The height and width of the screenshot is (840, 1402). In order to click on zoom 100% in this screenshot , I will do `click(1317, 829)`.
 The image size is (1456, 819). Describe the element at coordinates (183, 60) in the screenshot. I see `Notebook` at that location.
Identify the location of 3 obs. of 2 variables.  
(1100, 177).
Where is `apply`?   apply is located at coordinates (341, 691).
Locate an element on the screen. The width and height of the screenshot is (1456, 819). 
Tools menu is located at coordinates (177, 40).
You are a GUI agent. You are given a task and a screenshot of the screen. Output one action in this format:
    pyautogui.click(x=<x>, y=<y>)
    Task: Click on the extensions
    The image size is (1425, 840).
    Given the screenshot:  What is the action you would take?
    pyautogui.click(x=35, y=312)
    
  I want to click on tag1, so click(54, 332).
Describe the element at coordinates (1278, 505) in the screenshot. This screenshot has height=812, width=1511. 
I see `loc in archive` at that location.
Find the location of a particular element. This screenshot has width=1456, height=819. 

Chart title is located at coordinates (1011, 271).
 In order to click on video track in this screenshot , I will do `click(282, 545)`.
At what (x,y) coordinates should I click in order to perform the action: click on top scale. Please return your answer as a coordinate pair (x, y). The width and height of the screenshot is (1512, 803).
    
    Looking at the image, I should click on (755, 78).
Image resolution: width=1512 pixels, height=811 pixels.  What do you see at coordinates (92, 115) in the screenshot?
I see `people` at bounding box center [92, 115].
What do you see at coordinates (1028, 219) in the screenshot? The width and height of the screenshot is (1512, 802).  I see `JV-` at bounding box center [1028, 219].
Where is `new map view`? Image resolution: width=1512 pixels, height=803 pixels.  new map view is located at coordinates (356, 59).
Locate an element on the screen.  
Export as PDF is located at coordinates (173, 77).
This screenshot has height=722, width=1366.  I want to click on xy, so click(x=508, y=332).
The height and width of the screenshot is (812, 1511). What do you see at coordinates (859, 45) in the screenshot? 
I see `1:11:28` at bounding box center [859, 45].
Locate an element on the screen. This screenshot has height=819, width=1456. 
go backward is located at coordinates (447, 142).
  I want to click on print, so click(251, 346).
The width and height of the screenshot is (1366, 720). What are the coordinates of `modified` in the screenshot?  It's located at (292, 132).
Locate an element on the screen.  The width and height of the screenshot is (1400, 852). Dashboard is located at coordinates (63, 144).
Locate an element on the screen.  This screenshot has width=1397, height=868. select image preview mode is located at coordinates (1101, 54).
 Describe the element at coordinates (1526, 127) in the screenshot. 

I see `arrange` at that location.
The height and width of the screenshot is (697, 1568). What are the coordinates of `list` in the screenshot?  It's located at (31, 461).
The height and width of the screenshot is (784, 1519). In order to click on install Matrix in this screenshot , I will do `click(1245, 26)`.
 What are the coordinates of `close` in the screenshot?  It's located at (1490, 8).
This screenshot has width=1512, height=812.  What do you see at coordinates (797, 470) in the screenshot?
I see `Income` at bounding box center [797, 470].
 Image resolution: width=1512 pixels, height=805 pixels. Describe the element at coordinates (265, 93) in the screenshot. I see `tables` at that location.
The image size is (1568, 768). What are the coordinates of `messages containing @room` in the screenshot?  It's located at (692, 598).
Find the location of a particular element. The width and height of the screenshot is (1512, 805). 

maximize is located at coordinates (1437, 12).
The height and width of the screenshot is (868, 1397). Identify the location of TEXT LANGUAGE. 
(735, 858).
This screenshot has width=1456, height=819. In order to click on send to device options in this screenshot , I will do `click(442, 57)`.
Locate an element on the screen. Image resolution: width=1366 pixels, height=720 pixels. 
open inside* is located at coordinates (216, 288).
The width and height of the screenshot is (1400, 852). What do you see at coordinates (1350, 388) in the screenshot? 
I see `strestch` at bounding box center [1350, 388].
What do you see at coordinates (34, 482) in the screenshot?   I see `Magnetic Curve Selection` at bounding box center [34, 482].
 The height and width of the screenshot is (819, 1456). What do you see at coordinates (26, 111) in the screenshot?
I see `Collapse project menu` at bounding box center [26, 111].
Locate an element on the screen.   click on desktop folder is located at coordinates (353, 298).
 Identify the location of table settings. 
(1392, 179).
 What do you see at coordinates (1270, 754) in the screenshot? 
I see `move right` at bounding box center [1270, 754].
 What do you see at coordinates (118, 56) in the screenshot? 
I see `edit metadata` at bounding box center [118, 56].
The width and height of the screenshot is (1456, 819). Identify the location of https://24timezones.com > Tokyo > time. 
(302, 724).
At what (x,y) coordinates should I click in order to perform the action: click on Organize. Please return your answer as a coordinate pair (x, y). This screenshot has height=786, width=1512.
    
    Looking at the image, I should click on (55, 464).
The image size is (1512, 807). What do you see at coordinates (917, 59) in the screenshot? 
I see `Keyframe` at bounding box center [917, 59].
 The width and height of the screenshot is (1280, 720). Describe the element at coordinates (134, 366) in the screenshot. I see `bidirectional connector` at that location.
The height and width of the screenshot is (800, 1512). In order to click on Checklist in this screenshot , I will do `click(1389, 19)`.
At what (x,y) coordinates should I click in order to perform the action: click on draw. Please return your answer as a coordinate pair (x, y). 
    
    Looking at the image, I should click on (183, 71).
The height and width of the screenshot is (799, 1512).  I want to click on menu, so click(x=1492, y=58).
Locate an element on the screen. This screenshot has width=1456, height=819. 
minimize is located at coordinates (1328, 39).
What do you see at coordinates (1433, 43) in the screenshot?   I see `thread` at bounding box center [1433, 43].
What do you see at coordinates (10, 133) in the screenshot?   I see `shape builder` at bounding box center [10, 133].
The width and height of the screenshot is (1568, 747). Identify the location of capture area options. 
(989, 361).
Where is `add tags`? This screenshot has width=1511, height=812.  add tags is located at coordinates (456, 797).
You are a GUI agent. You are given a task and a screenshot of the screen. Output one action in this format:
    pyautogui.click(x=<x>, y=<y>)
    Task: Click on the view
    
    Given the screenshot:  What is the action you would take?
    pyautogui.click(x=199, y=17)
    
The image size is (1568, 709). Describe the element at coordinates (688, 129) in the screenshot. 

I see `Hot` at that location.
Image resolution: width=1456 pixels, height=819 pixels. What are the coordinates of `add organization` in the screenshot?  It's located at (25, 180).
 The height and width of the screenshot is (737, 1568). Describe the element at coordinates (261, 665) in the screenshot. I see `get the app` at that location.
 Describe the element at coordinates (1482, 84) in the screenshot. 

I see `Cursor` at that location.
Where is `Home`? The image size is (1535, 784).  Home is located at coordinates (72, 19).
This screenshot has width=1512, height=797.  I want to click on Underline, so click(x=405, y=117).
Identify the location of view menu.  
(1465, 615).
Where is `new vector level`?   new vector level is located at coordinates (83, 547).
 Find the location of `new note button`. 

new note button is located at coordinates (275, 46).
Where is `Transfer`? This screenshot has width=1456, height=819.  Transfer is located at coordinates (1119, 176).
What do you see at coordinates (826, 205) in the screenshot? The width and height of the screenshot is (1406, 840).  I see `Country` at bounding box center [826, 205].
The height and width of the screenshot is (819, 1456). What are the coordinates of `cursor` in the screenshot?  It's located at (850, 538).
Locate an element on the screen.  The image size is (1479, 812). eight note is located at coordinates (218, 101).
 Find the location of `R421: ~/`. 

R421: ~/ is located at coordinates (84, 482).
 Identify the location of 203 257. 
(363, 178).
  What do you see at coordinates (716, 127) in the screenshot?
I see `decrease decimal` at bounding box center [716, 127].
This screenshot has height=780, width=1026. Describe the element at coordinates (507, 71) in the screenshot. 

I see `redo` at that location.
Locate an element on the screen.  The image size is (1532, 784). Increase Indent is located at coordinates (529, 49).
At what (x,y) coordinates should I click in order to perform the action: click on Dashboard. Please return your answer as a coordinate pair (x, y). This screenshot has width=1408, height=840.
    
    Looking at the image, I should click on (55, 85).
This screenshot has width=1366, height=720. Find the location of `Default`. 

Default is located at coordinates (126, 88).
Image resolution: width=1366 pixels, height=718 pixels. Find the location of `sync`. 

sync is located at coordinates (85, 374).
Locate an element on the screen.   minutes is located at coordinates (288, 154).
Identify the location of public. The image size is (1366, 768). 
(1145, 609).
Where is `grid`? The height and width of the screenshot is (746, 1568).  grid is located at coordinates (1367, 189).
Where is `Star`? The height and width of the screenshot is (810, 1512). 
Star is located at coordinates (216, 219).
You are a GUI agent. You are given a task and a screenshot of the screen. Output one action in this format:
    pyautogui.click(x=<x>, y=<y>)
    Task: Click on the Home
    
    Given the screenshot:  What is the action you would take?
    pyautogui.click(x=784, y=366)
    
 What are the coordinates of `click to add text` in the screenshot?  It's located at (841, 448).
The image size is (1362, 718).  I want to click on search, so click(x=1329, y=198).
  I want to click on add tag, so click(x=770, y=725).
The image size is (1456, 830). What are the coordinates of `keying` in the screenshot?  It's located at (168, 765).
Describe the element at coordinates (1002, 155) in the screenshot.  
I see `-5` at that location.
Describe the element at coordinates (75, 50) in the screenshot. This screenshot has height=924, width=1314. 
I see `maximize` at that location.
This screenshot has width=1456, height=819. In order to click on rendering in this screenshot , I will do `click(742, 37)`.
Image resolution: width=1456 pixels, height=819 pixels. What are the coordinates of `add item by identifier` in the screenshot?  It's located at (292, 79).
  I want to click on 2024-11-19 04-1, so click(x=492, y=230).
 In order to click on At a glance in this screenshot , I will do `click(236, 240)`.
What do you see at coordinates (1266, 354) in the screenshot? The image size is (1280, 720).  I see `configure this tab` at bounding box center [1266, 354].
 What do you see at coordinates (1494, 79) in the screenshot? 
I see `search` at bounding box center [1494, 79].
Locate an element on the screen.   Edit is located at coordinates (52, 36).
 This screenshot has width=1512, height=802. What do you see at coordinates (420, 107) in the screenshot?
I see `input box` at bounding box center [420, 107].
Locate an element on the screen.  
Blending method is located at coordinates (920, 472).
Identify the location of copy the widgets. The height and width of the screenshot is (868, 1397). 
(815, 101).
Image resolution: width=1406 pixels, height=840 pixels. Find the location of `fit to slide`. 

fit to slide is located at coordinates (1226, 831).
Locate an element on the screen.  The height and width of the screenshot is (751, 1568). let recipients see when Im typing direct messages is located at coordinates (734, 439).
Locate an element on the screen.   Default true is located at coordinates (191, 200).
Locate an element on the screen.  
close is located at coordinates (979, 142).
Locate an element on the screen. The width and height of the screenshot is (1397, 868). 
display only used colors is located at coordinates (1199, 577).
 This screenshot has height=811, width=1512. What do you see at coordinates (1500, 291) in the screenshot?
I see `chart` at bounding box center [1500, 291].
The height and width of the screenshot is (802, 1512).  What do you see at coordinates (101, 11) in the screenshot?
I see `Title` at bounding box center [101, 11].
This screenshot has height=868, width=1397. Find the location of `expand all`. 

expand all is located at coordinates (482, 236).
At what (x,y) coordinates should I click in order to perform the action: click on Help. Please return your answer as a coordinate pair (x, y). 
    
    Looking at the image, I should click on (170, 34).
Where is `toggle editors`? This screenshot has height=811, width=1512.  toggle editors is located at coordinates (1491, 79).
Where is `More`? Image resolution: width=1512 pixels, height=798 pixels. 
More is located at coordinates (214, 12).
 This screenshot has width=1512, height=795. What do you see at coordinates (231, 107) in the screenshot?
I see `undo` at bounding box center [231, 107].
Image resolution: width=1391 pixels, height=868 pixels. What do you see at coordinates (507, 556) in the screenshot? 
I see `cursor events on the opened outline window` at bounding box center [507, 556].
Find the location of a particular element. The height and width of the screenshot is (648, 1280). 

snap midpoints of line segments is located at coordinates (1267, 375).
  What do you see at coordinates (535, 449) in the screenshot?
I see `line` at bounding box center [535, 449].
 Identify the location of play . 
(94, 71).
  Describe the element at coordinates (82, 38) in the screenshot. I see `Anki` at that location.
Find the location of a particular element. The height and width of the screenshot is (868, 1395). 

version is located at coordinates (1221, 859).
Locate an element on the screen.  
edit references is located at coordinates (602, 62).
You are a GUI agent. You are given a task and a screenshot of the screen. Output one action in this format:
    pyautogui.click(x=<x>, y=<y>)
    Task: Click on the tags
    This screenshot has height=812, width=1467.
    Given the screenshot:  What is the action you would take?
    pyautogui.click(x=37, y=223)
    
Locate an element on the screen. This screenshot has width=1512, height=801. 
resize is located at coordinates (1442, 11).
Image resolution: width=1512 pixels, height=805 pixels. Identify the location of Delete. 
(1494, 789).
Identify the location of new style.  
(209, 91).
⁂
* Given task: Copy out the material above, without any change, from the line with "click on draw." to the line with "The height and width of the screenshot is (799, 1512).".

* Final result:
At what (x,y) coordinates should I click in order to perform the action: click on draw. Please return your answer as a coordinate pair (x, y). 
    
    Looking at the image, I should click on (183, 71).
The height and width of the screenshot is (799, 1512).  I want to click on menu, so click(x=1492, y=58).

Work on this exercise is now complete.